One of the nurses ushered me out as I concentrated on putting one foot in front of the other.  Between the anticipation of the results of the bone marrow biopsy and having just seen Cee go under, holding myself together had never been so hard.

It was a long walk to the waiting room, which held maybe 15 different clumps of people.  Upon entering the waiting room, I officially could have been classified as a hot mess.  David and my mom had seated themselves at the far end of the room.  “Great.
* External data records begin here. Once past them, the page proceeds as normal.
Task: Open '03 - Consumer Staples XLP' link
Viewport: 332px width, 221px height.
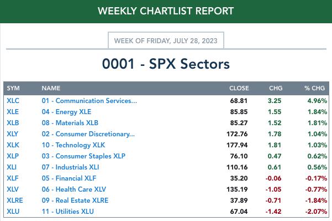Action: pyautogui.click(x=83, y=156)
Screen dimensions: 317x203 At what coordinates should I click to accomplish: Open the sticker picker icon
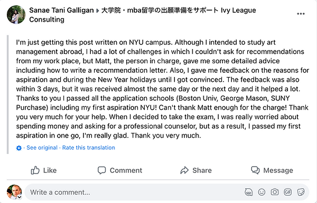coord(301,192)
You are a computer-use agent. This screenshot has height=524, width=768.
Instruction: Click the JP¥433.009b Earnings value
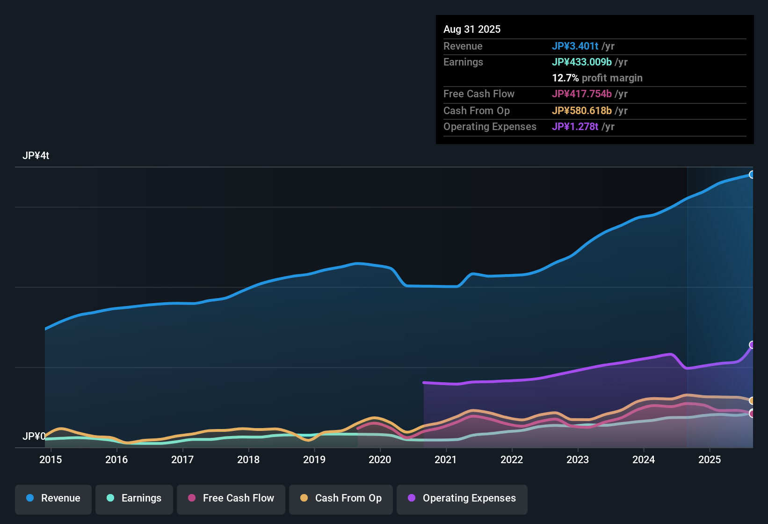582,62
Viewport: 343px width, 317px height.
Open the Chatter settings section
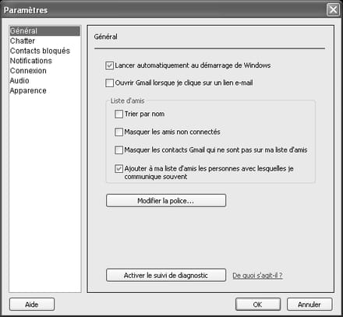(23, 41)
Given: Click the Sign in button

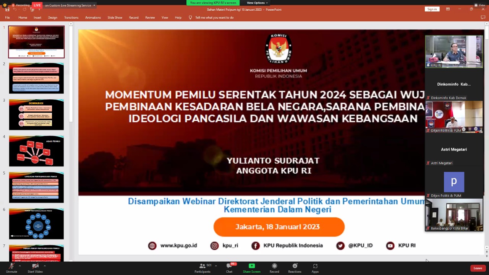Looking at the screenshot, I should pyautogui.click(x=432, y=9).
Don’t mind me and my sobbing, large group of strangers,” I thought as I walked down the middle of the room.

The waiting was the hardest.  David pretended to do work stuff on his lap top.  My mom would periodically walk across the room to check Catherine’s status on a big TV–sort of like the info at airports.  She commented on the quality of the magazines.  (I did see an older gentleman take a copy of “The Smithsonian” while we were there, but poor “Birds and Blooms” was lonely the whole time.)

I don’t really remember anything else that we said.  I was able to collect myself enough so that my hot mess at least wasn’t audible anymore.  A Muslim couple was the clump of people closest to us.  They were probably about the same age as David and me.  The woman was beautiful.  And she was clutching a bag of unopened Cheetos.

Even in my current state, it was difficult not to stare, since they were seated between me and the window.  The man made eye contact with me and said, “It will be okay” in a very convincing way.  My thought at the time was, “Great.  Even strangers are trying to talk me down from hysterical now.”  But I realized that their collectedness probably came with experience.  They had probably been here before, and things really would be okay.

After that I felt a little better.  I decided to look around the waiting room a little.  Each clump was different, older people, middle aged people, a man who was waiting for a Somalian interpreter sat in a wheelchair.  He was probably about as tall as me, and he was sitting.  It was a big wheelchair.  Everyone looked tense to some degree or another.  You don’t come to Mayo for a picnic.  Everyone who was in the operating room was there for something at least semi-serious.  And everyone in the waiting room was praying everything would be okay.

This was only reinforced by a young couple marching around with an empty baby carrier.  The couple was young, about as young as a couple could be and still have a baby.  They had seated themselves as far away from the status TV as they could be.  So they’d walk all across the big room, infant carseat in tow, to check the TV.  Then they’d walk all the way back.  A few minutes later they’d walk all the way across the room to check it again, then go back to their seats.

Then they must have had a question because they walked all the way across the room to talk to the receptionist (located right next to the status TV).  My mom stated the obvious, that they were probably waiting for their baby to come out of some surgery.  Eventually they were called back, so that put the marching to an end.  I was glad, for their sake, that their waiting was over.  I hoped their carseat would be filled soon.

I’ve commented before that no one should be allowed to watch medical dramas.  It was in that waiting room that I had that thought.  I dreaded the possibility of someone in scrubs coming to talk to our little clump.  I dreaded the concerned/sad/sympathetic look doctors on TV always have when they deliver bad news.  I dreaded the thought of losing Cee and not being there for her.  I dreaded leaving with her carseat empty…

I saw the Muslim couple later, on the peds floor; their son was eating that bag of Cheetos.  The husband was right.  It was okay.